Así, los sabios de Badajoz, que no intelectuales, que no vecinos, que no ciudadanos, que no personas, son sabios sabios, o sea, sabios, de toda la vida, sabios por encima de todo y de todos y, como sabios, se envanecen, los encumbran, se abandonan a su particular omnisciencia que creen omnipotencia y ya tenemos montado el lío. Porque los sabios, aunque ellos no lo acepten ni lo entiendan, deben tener claro dos cosas: una, que hay otras personas que también saben, incluso tanto como ellos (o más, aunque sea sacrilegio) y, la otra, que el hecho de que ellos crean que saben no quiere decir que sepan y, mucho menos, que estén en posesión de la verdad.

Esto viene a cuento por la extraordinaria circunstancia que se da en Badajoz: todo el mundo sabe de historia, arqueología, arquitectura, patrimonio, en fin, como pasa con el fútbol. Ahora resulta que el proyecto de la Alcazaba (en el que no entro, porque no entiendo), que digo yo que no lo habrá hecho ningún tonto, es malo y quienes lo han hecho no buscan más que el desastre para la ciudad mientras que el que proponen otros, redactado por ellos, no sólo es bueno sino que debe estar impregnado de la sabiduría de los dioses.
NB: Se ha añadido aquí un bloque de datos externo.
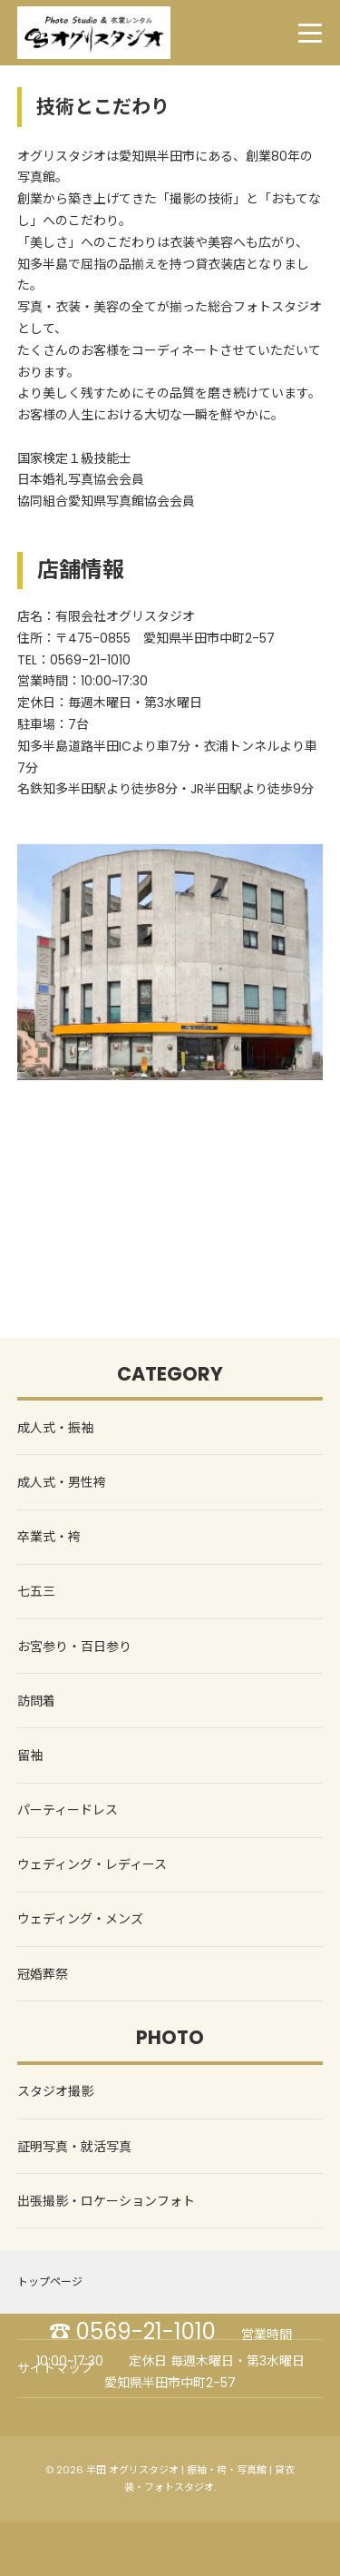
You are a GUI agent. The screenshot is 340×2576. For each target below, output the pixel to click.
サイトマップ (55, 2368)
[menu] (310, 33)
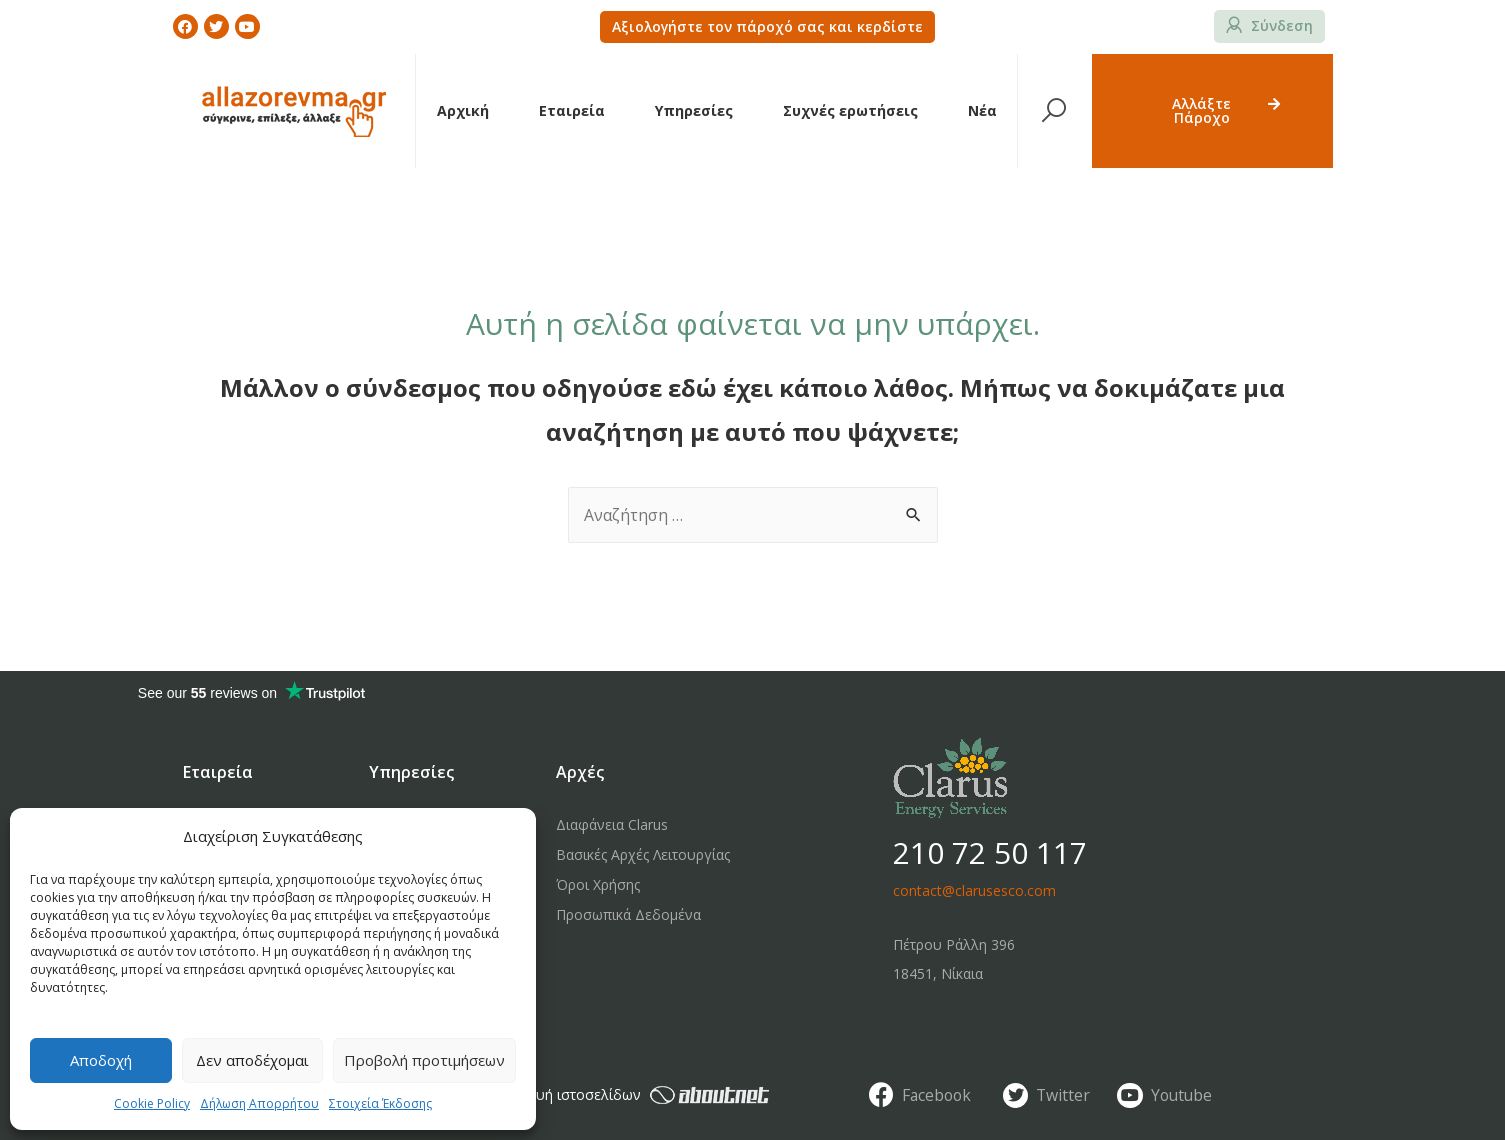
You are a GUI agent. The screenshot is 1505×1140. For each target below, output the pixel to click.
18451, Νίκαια (938, 973)
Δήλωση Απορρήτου (259, 1103)
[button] (767, 27)
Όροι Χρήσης (598, 884)
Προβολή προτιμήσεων (424, 1060)
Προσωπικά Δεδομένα (628, 914)
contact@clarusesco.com (974, 890)
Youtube (1183, 1095)
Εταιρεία (572, 110)
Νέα (982, 110)
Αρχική (463, 110)
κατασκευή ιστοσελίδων (626, 1094)
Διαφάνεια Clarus (612, 824)
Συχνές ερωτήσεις (850, 110)
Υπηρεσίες (694, 110)
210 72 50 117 (990, 852)
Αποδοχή (101, 1060)
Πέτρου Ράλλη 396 (954, 944)
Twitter (1063, 1095)
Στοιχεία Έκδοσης (380, 1103)
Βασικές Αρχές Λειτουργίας (643, 854)
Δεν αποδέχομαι (252, 1060)
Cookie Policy (152, 1103)
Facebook (938, 1095)
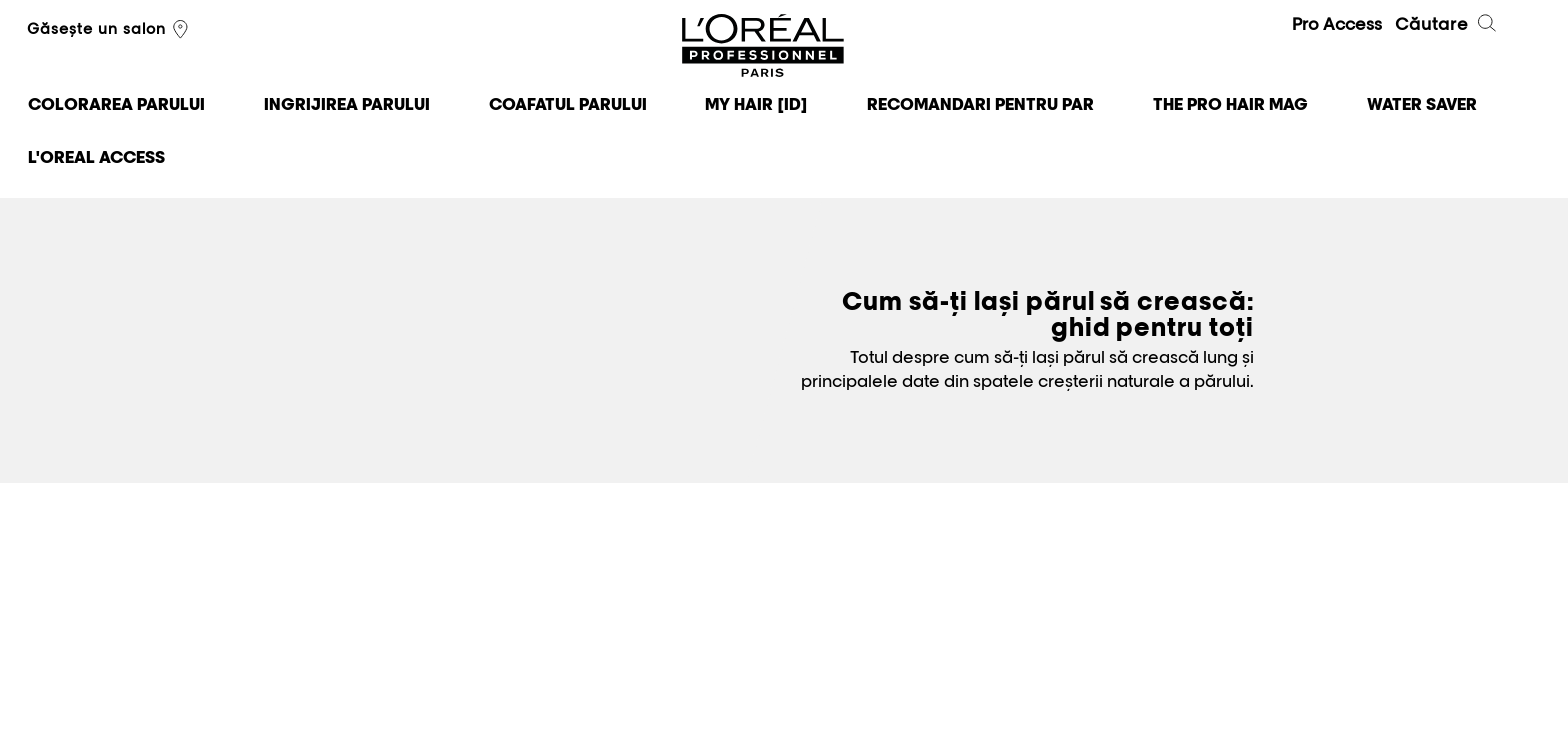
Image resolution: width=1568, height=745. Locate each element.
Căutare (1446, 26)
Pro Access (1337, 24)
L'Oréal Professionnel (763, 46)
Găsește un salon (110, 30)
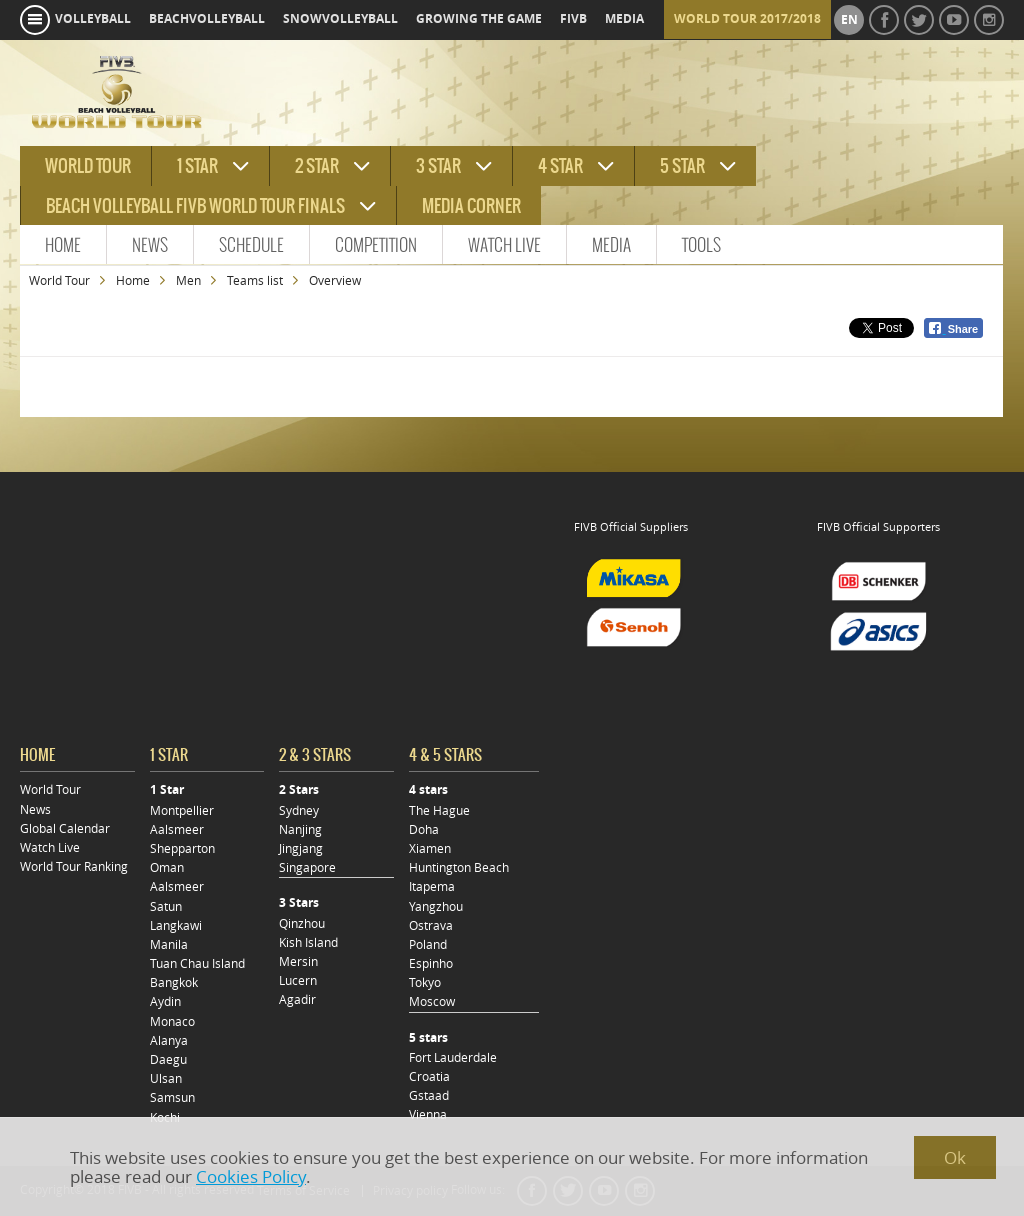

No hace falta saber de arqueología o arquitectura para comprender los efectos devastadores que la vanidad, la soberbia o la envidia, o todo junto, pueden tener sobre las personas, y descalificar a políticos o instituciones, despojándoles de la legitimidad que tienen, para arrogarse una autoridad y representación que nadie les otorgó, no es una llamada al diálogo o al consenso o la mejora sino al peor de los fundamentalismos: el que nace en el ombligo de uno.